The Business Council of Canada is calling for a recovery plan, but one that is different from the green-focused program promised by the Liberal government.

The organization’s senior vice-president, Robert Asselin, a former budget director for the Trudeau government, is recommending a stronger focus on innovation, productivity and immigration. He said dealing with the immediate crisis of the pandemic is clearly the priority.

“But obviously that doesn’t preclude – and there’s an urgency – to have a growth agenda with it. Most countries are doing it. They’re not waiting for the pandemic to end. So I think they can do both at the same time,” he said. “But what they had in the Speech from the Throne, in my opinion, was not exactly a growth strategy. It was more, kind of a big grocery list of spending.”
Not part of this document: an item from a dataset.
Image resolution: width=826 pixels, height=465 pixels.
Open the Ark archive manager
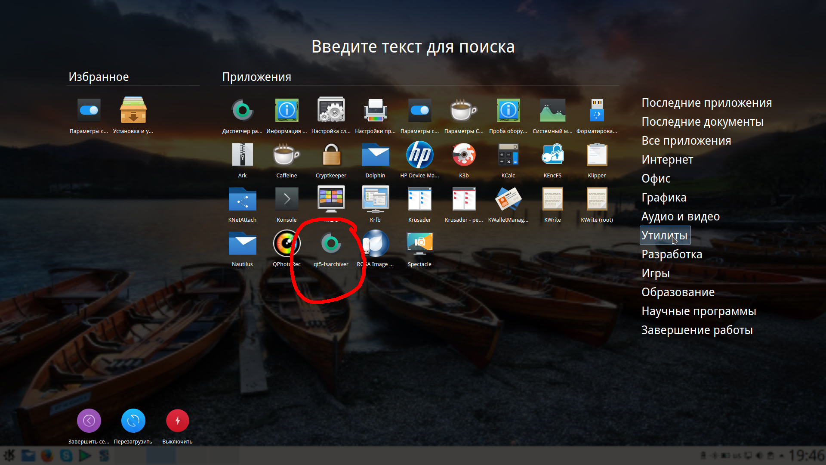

Those who are keeping a close eye on the government’s environmental Throne Speech pledges, such as making zero-emission vehicles more affordable, aren’t expecting to see details until early next year.

“I think it’s more likely that that will be in the budget,” said Brian Kingston, CEO of the Canadian Vehicle Manufacturers Association. Mr. Kingston said he’s been urging officials to consider a scrappage program that encourages Canadians to trade in their older, less-efficient vehicles for something newer and cleaner.

NDP Leader Jagmeet Singh said he wants the government to take clear action on climate change and child care.

Conservative finance critic Pierre Poilievre expressed concern Wednesday with Canada’s unemployment rate and the fact that the Liberals haven’t tabled a budget since March, 2019.